Theater is their other exceptional program.


But there are TOP theater programs that are not so "tear you down" approach. Take Northwestern for example.


What can you do with a degree in theater? Can you make a comfortable living with it? I am talking about it in general term and not some specific cases.
Anonymous
Anonymous wrote:Anyone with a kid transferring out of CMU after one semester? DS is a freshman, CS major at CMU, and he just came home this past weekend. He is seriously considering not coming back for the spring semester. Classes at CMU are too hard for him and the competition is so fierce. He spent at least 80 hours a week just studying and tried to keep up with academics. His older brother graduated from CMU in 2019 and advised him to transfer out of CMU. Thoughts?


Looking at the curriculum - I wouldn't tell anyone to stay with that degree program unless they were really, really into programming as in the level of wanting to write machine code and really wants to work into the finite details. Now If the person just wants to code for applications and web sites, I would tell them to just major in whatever they want and learn programming on the side and then start doing it as a side hustle.
Anonymous
Anonymous wrote:Anyone with a kid transferring out of CMU after one semester? DS is a freshman, CS major at CMU, and he just came home this past weekend. He is seriously considering not coming back for the spring semester. Classes at CMU are too hard for him and the competition is so fierce. He spent at least 80 hours a week just studying and tried to keep up with academics. His older brother graduated from CMU in 2019 and advised him to transfer out of CMU. Thoughts?

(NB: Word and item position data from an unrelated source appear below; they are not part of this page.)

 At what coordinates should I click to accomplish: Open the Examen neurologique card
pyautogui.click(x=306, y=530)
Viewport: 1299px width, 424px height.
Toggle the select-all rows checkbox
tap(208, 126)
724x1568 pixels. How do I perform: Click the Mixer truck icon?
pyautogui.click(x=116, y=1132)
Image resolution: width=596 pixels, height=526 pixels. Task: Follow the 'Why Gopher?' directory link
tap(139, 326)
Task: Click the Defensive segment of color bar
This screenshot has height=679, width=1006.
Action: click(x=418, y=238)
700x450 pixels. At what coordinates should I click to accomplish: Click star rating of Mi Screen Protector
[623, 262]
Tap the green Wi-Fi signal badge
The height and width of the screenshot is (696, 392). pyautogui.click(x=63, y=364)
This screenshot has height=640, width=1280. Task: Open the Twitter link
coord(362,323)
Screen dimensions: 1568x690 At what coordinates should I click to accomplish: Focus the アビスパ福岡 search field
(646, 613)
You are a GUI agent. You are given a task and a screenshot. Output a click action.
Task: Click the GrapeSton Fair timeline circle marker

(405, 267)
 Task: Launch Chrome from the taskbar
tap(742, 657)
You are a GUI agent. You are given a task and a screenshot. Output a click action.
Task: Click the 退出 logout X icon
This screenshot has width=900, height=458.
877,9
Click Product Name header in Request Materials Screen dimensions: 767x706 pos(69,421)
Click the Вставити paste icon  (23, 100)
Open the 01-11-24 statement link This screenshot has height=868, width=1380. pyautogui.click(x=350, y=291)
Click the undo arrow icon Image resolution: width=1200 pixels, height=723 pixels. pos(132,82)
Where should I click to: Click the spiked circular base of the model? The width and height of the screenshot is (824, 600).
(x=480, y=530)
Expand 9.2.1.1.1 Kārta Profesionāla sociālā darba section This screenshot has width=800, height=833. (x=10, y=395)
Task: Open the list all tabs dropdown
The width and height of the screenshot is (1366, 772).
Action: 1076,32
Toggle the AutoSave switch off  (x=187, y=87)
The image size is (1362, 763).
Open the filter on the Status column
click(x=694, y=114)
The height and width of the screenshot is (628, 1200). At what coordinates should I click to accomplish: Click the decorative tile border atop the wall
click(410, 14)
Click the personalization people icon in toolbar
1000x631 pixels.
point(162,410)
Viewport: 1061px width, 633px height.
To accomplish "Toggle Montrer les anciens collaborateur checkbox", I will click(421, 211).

Why didn't the older brother advise him against applying from the start? Seems like some missing information.
Anonymous
Np- Please let your kid transfer. Their mental health is most important. My oldest was admitted to CMU and decided to attend UMD. When he went to admitted student day he thought the school was not fun and the people looked stressed. Also, pittsburgh is a great city but very gray in the winter.

Myt son loved and graduated from UMD (with honors), got an internship from on campus recruiting that turned into a job offer and is supporting himself.
Anonymous
Anonymous wrote:Let him! He’s telling you what he needs.


This! A million times this. Help him figure out his options.
Anonymous
Malcolm Gladwell write about a similar situation in one of his books (maybe David and Goliath?). He told the story of a college student who had been at the top of her class in HS and struggled at Brown. She went from being at the top of her class to the bottom. She transferred to her state university and thrived.

Let your son transfer asap.
Anonymous
Anonymous wrote:Malcolm Gladwell write about a similar situation in one of his books (maybe David and Goliath?). He told the story of a college student who had been at the top of her class in HS and struggled at Brown. She went from being at the top of her class to the bottom. She transferred to her state university and thrived.

Let your son transfer asap.


Can’t you just go grade optional at brown and take easy classes if you want?